#### TASK:
Please print the records below word for word.

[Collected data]
▼▼▼
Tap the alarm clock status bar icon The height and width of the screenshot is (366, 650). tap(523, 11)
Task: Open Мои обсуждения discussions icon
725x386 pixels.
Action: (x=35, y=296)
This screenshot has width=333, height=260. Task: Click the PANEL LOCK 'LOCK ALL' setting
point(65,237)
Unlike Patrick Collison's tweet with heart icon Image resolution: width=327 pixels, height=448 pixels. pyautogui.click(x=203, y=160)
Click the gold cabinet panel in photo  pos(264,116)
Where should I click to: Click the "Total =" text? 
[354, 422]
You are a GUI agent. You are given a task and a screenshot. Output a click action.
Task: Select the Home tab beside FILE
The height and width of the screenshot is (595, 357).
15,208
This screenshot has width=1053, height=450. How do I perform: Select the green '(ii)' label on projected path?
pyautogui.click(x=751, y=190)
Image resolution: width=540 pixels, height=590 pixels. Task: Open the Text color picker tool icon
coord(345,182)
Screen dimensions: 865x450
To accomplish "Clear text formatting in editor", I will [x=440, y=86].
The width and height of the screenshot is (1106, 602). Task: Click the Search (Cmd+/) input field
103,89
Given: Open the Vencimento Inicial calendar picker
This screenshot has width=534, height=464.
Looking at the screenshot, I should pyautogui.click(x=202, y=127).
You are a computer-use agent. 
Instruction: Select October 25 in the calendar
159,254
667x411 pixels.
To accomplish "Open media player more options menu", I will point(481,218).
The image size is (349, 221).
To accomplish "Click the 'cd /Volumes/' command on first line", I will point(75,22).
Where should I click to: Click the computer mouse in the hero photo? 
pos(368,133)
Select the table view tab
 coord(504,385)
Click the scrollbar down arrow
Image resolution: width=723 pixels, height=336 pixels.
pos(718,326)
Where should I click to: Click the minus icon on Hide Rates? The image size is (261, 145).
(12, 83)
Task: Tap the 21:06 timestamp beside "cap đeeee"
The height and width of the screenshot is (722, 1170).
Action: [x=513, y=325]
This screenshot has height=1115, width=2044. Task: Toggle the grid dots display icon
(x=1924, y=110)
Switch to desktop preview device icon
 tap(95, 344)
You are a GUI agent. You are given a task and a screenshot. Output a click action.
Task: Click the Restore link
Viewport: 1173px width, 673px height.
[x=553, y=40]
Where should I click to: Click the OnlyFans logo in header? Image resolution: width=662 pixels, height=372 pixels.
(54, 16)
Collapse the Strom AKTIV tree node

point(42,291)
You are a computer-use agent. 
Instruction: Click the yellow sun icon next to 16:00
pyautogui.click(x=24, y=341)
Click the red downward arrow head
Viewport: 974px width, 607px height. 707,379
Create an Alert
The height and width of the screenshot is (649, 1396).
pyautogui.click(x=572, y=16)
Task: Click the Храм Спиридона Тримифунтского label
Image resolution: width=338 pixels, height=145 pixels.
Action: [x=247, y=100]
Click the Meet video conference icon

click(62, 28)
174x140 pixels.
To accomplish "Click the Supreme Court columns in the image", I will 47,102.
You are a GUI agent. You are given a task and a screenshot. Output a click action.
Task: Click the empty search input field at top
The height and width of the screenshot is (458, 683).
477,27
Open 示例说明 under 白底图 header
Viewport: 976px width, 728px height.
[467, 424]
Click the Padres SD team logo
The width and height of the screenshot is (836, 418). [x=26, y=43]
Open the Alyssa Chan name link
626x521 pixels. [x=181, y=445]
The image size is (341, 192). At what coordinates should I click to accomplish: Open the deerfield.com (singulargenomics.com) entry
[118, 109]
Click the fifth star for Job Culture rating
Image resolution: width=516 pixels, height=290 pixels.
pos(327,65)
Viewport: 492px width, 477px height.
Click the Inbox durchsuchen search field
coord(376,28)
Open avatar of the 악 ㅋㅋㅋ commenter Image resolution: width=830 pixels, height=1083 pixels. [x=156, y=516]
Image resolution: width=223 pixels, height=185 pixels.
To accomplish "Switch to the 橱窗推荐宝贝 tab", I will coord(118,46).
▲▲▲
#### EXERCISE RESPONSE:
Tap the alarm clock status bar icon The height and width of the screenshot is (366, 650). tap(523, 11)
Task: Open Мои обсуждения discussions icon
725x386 pixels.
Action: (x=35, y=296)
This screenshot has width=333, height=260. Task: Click the PANEL LOCK 'LOCK ALL' setting
point(65,237)
Unlike Patrick Collison's tweet with heart icon Image resolution: width=327 pixels, height=448 pixels. pyautogui.click(x=203, y=160)
Click the gold cabinet panel in photo  pos(264,116)
Where should I click to: Click the "Total =" text? 
[354, 422]
You are a GUI agent. You are given a task and a screenshot. Output a click action.
Task: Select the Home tab beside FILE
The height and width of the screenshot is (595, 357).
15,208
This screenshot has width=1053, height=450. How do I perform: Select the green '(ii)' label on projected path?
pyautogui.click(x=751, y=190)
Image resolution: width=540 pixels, height=590 pixels. Task: Open the Text color picker tool icon
coord(345,182)
Screen dimensions: 865x450
To accomplish "Clear text formatting in editor", I will [x=440, y=86].
The width and height of the screenshot is (1106, 602). Task: Click the Search (Cmd+/) input field
103,89
Given: Open the Vencimento Inicial calendar picker
This screenshot has width=534, height=464.
Looking at the screenshot, I should pyautogui.click(x=202, y=127).
You are a computer-use agent. 
Instruction: Select October 25 in the calendar
159,254
667x411 pixels.
To accomplish "Open media player more options menu", I will point(481,218).
The image size is (349, 221).
To accomplish "Click the 'cd /Volumes/' command on first line", I will point(75,22).
Where should I click to: Click the computer mouse in the hero photo? 
pos(368,133)
Select the table view tab
 coord(504,385)
Click the scrollbar down arrow
Image resolution: width=723 pixels, height=336 pixels.
pos(718,326)
Where should I click to: Click the minus icon on Hide Rates? The image size is (261, 145).
(12, 83)
Task: Tap the 21:06 timestamp beside "cap đeeee"
The height and width of the screenshot is (722, 1170).
Action: [x=513, y=325]
This screenshot has height=1115, width=2044. Task: Toggle the grid dots display icon
(x=1924, y=110)
Switch to desktop preview device icon
 tap(95, 344)
You are a GUI agent. You are given a task and a screenshot. Output a click action.
Task: Click the Restore link
Viewport: 1173px width, 673px height.
[x=553, y=40]
Where should I click to: Click the OnlyFans logo in header? Image resolution: width=662 pixels, height=372 pixels.
(54, 16)
Collapse the Strom AKTIV tree node

point(42,291)
You are a computer-use agent. 
Instruction: Click the yellow sun icon next to 16:00
pyautogui.click(x=24, y=341)
Click the red downward arrow head
Viewport: 974px width, 607px height. 707,379
Create an Alert
The height and width of the screenshot is (649, 1396).
pyautogui.click(x=572, y=16)
Task: Click the Храм Спиридона Тримифунтского label
Image resolution: width=338 pixels, height=145 pixels.
Action: [x=247, y=100]
Click the Meet video conference icon

click(62, 28)
174x140 pixels.
To accomplish "Click the Supreme Court columns in the image", I will 47,102.
You are a GUI agent. You are given a task and a screenshot. Output a click action.
Task: Click the empty search input field at top
The height and width of the screenshot is (458, 683).
477,27
Open 示例说明 under 白底图 header
Viewport: 976px width, 728px height.
[467, 424]
Click the Padres SD team logo
The width and height of the screenshot is (836, 418). [x=26, y=43]
Open the Alyssa Chan name link
626x521 pixels. [x=181, y=445]
The image size is (341, 192). At what coordinates should I click to accomplish: Open the deerfield.com (singulargenomics.com) entry
[118, 109]
Click the fifth star for Job Culture rating
Image resolution: width=516 pixels, height=290 pixels.
pos(327,65)
Viewport: 492px width, 477px height.
Click the Inbox durchsuchen search field
coord(376,28)
Open avatar of the 악 ㅋㅋㅋ commenter Image resolution: width=830 pixels, height=1083 pixels. [x=156, y=516]
Image resolution: width=223 pixels, height=185 pixels.
To accomplish "Switch to the 橱窗推荐宝贝 tab", I will coord(118,46).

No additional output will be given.